Passo a explicar o meu ponto de vista.

A batalha do défice, ponto central da política da União Europeia pós-crise, está quase a acabar. De uma maneira ou de outra, os diversos países, entre os quais Portugal, conseguiram domesticar o défice anual das contas públicas, que há alguns anos opôs o Norte ao Sul e colocou, uns mais outros menos, 24 países sob a supervisão de Bruxelas.

Agora vem aí a batalha da dívida, que promete ser tão ou mais sensível e demorada.

Enquanto o Portugal saloio se entretinha com as calças de ganga de António Costa à chegada a Luanda, o ‘El País’ publicou esta semana um artigo sobre este tema da dívida, baseado nas propostas dos conselhos financeiros de Merkel e Macron. O objetivo, que une Alemanha e França antes de qualquer orçamento europeu digno desse nome, é abater as dívidas acumuladas para baixo dos 60%, como em seu tempo foi assumido por todos os países. Este trabalho será árduo de novo a Sul, especialmente na Grécia (178%), em Itália (133%), em Portugal (cerca de 126%) e em Espanha (99%). E isso, segundo esses conselhos, terá de ser feito com regras de gastos restritivas para os países endividados acima do limite  acordado e de novo com sanções políticas para os incumpridores (como foi o caso dos procedimentos por défice excessivo).

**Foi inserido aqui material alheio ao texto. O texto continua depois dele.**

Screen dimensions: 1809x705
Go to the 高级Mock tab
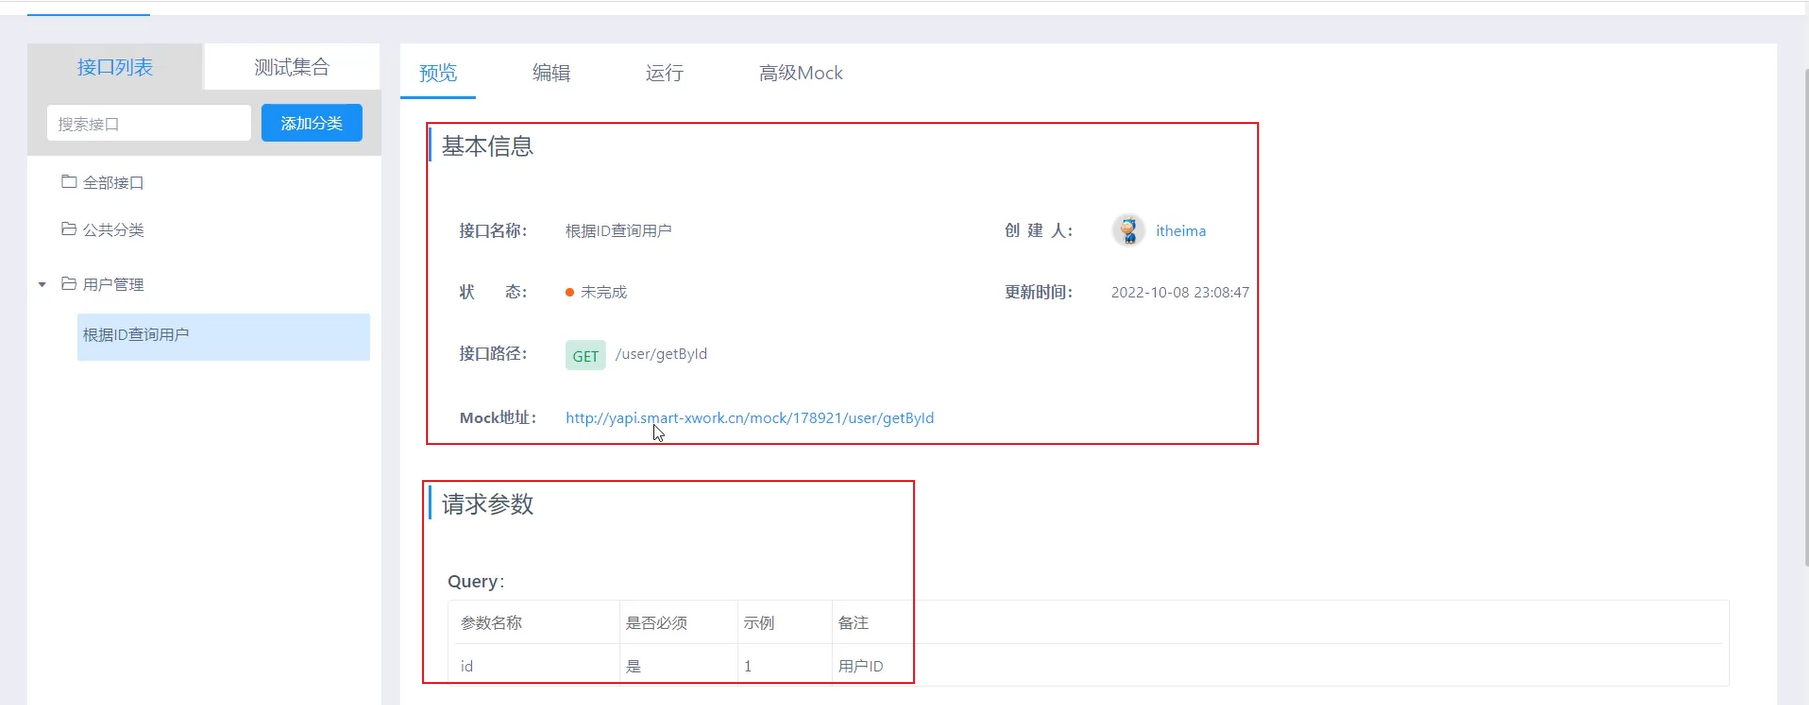pos(800,73)
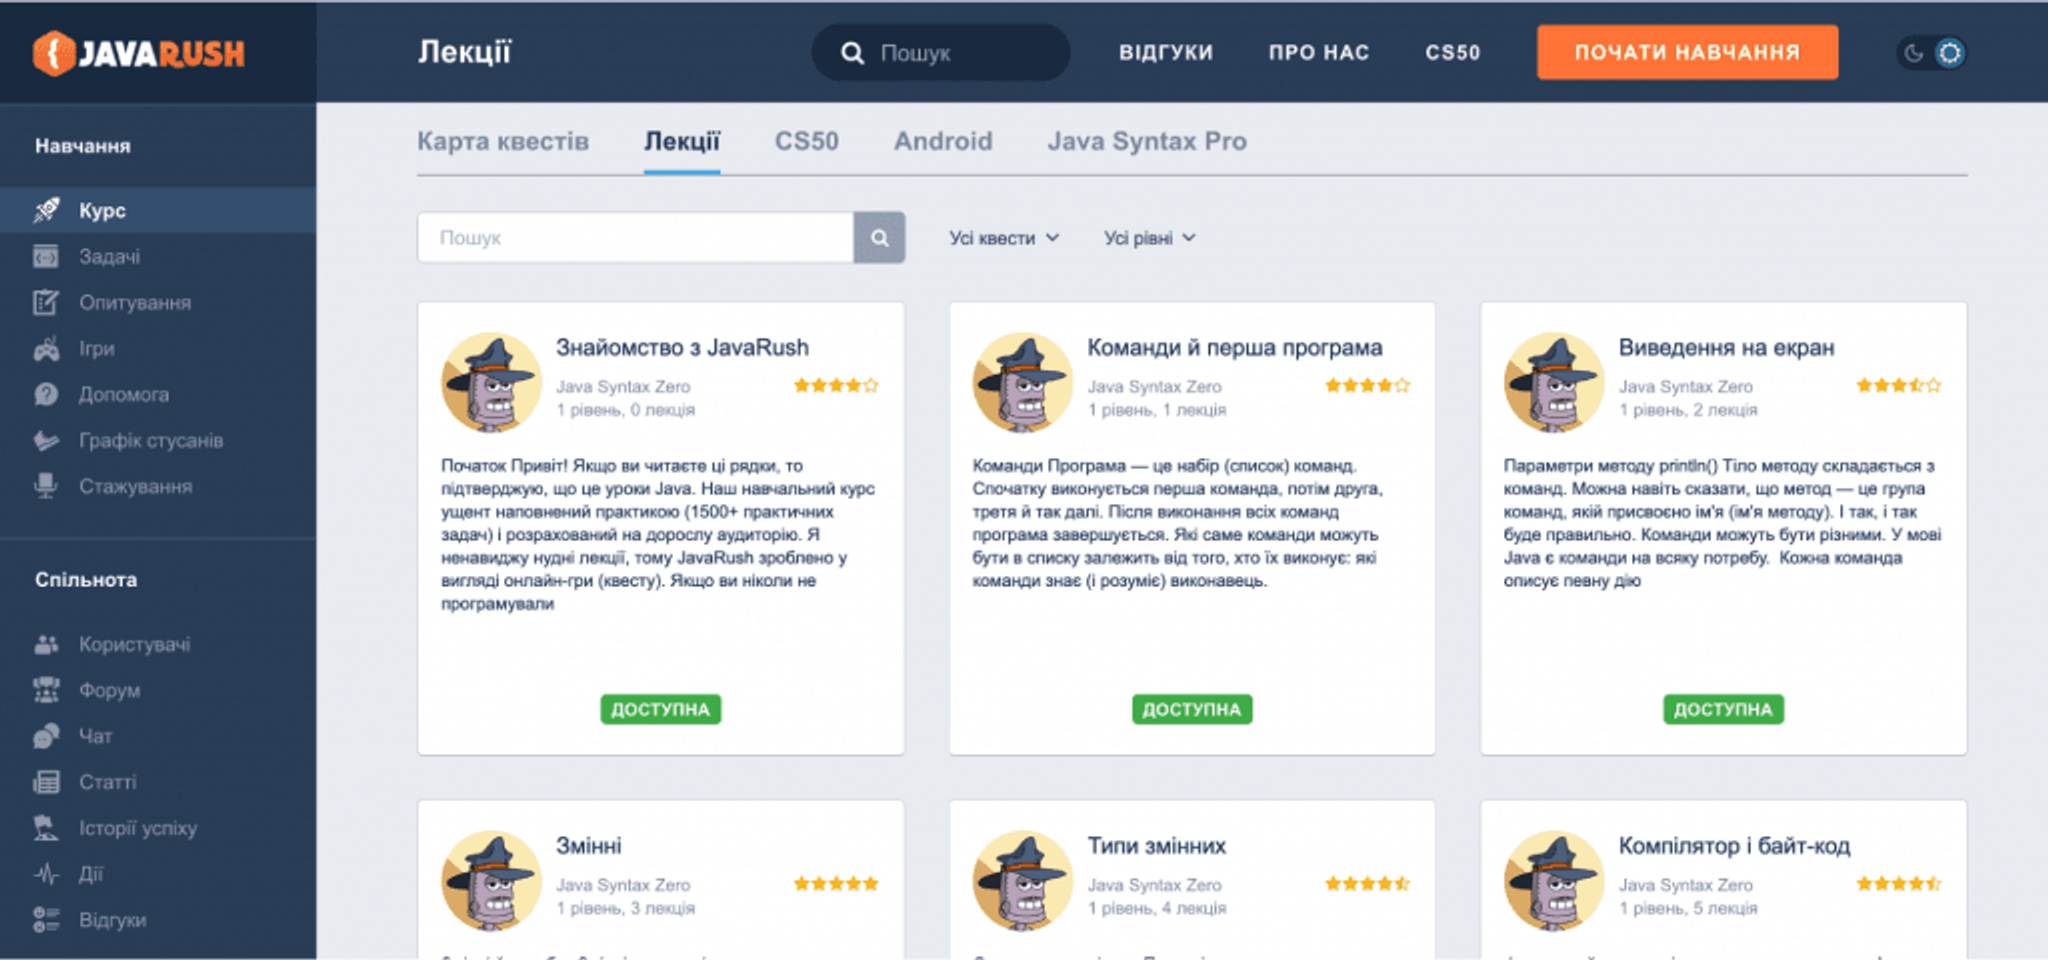This screenshot has width=2048, height=960.
Task: Switch to the Карта квестів tab
Action: pyautogui.click(x=502, y=141)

Mal a atualidade europeia deixe de estar dominada pela crise migratória, o combate à dívida é o grande tema que se seguirá, porque com as regras atuais, não cumpridas, que mandam os países rebaixarem todos os anos 1/20 do diferencial entre a dívida existente e o objetivo fixado (60%), só a Itália demoraria 34 anos a fazê-lo e debaixo de um crescimento anual de 3%! E isto supondo condições externas previsíveis, como era o clima antes do aparecimento do aquecimento global. Por isso mesmo se começa a falar numa disciplina financeira e orçamental que passe por cima dos ciclos económicos.

É este furacão que ameaça uma qualquer ‘geringonca’ 2.0.

Jerónimo de Sousa já disse que o PCP está disponível para todos os desafios governativos, mas isso é apenas uma declaração táctica que não inclui os efeitos da convicção europeia que une o PS, o PSD e o CDS. O antigo arco da governação, felizmente, não trouxe apenas promiscuidade nos negócios e o consequente caudal de corrupção que desaguou nos processos conhecidos.

O novo caderno de encargos da União Europeia – que Rui Rio tem visto à distância com sagacidade -, colocará em dificuldades nacionais tanto o PCP como o BE, partidos para os quais qualquer avanço numa estratégia de consolidação orçamental comum é uma má notícia, algo natural para quem vive de prever catástrofes, sejam elas o desmoronamento do euro ou o fim do sonho político do pós-guerra que edificou este ‘puzzle’ de paz e progresso.

Portugal tem de se preparar para essa batalha da dívida com a mesma convicção com que enfrentou (com Passos Coelho e António Costa) a do défice. Será difícil. E, politicamente, terá consequências no mapa dos alinhamentos políticos nacionais.